→ **抜粋本文**

┏━━

サイトへ戻る

永井荷風に Feel℃ Walkを学ぶ

濹東綺譚は Feel℃ Walk のバイブル

この本は間違いなく時代を超越した古典なのだと興奮する本との出会い。どうしてそう感じるかというと、書かれた時代の生の息遣いが著者の声として聞こえてくること。そして、そこで書かれていることが昔のことではなく、まさに今、私たちが抱えている課題を見事に予言していることである。その意味で、荷風の『濹東綺譚』は間違いなく古典だ。

濹東綺譚を書いた時の荷風の年齢に自分が差し掛かり、相変わらず、世に染まず、風来坊な生き方をしている境涯も重なり、すぐ傍らに荷風先生がいて対話しているかのようだった。本を読んでいるのではない。喫茶店で話を聞いているとしか思えなかった。荷風を色街に遊んだエロオヤジ。退廃的な世捨て人。あるいは小説家と思っているとしたら、大間違い。彼は、一級の人類学者であり、言語学者であり、エスノグラファーである。江戸後期から明治の風俗、そして関東大震災によって失われた江戸の情緒、習慣、言葉遣いといったものを、「小説」の体を取って見事に描写している。フィールドワークの手法や、文章を記録する時の心構え、言葉遣いの変遷なども、さりげなく披露していて、素晴らしい探究の教科書だ。

┗━━

データセットに収録された記録:

┏━━

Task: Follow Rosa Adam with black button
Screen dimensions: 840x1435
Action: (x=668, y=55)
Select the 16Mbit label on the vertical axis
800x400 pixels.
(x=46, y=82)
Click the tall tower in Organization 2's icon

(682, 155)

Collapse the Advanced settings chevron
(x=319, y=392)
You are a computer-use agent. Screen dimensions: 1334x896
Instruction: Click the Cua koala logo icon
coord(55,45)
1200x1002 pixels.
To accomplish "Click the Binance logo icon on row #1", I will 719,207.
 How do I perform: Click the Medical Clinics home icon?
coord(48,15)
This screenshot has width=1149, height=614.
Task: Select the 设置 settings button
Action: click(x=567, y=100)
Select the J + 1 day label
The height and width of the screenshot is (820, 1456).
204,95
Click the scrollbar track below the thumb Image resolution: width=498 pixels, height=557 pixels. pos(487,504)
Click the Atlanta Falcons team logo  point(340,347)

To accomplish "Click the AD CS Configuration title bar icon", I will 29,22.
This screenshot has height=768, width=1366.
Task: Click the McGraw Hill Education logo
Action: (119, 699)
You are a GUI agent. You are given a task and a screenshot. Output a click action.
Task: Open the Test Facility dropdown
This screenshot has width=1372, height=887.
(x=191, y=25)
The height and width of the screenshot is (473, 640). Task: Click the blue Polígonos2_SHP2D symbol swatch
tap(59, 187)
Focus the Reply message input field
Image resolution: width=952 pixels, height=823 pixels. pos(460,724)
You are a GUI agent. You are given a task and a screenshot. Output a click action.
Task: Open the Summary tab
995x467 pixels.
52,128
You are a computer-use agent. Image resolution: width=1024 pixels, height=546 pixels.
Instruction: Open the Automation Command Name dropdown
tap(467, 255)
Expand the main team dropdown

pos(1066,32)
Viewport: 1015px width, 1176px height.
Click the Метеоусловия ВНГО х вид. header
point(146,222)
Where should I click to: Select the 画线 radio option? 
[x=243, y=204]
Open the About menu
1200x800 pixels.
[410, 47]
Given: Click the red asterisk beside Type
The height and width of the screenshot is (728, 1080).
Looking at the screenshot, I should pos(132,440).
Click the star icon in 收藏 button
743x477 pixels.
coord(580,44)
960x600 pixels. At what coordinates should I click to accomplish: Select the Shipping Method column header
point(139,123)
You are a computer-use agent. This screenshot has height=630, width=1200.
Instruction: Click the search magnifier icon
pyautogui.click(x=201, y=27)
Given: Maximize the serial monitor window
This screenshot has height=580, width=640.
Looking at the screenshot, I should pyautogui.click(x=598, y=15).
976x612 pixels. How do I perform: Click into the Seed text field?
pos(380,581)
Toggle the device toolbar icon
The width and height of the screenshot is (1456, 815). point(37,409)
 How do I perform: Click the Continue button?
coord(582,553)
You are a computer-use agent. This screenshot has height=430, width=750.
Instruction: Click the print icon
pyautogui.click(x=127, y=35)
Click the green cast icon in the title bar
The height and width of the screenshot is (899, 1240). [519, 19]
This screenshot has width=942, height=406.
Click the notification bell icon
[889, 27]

┗━━

→ **指示事項**
a) 『濹東綺譚』を論じた文章から、「濹東綺譚を書いた時の荷風の年」から「披露していて、素晴らしい探究の教科書だ。」までの部分を、両端を含めて原文どおりに引用してください。
b) 『濹東綺譚』を論じた文章に基づき、次の問いに答えてください。
(i) 見出しにおいて、『濹東綺譚』は Feel℃ Walk の何であるとされていますか。
(ii) 筆者は荷風を一級の何であると述べていますか。三つ挙げてください。
(iii) 江戸の情緒、習慣、言葉遣いは何によって失われたと書かれていますか。

→ **回答一覧**
a)
濹東綺譚を書いた時の荷風の年齢に自分が差し掛かり、相変わらず、世に染まず、風来坊な生き方をしている境涯も重なり、すぐ傍らに荷風先生がいて対話しているかのようだった。本を読んでいるのではない。喫茶店で話を聞いているとしか思えなかった。荷風を色街に遊んだエロオヤジ。退廃的な世捨て人。あるいは小説家と思っているとしたら、大間違い。彼は、一級の人類学者であり、言語学者であり、エスノグラファーである。江戸後期から明治の風俗、そして関東大震災によって失われた江戸の情緒、習慣、言葉遣いといったものを、「小説」の体を取って見事に描写している。フィールドワークの手法や、文章を記録する時の心構え、言葉遣いの変遷なども、さりげなく披露していて、素晴らしい探究の教科書だ。

b)
(i) バイブル
(ii) 人類学者、言語学者、エスノグラファー
(iii) 関東大震災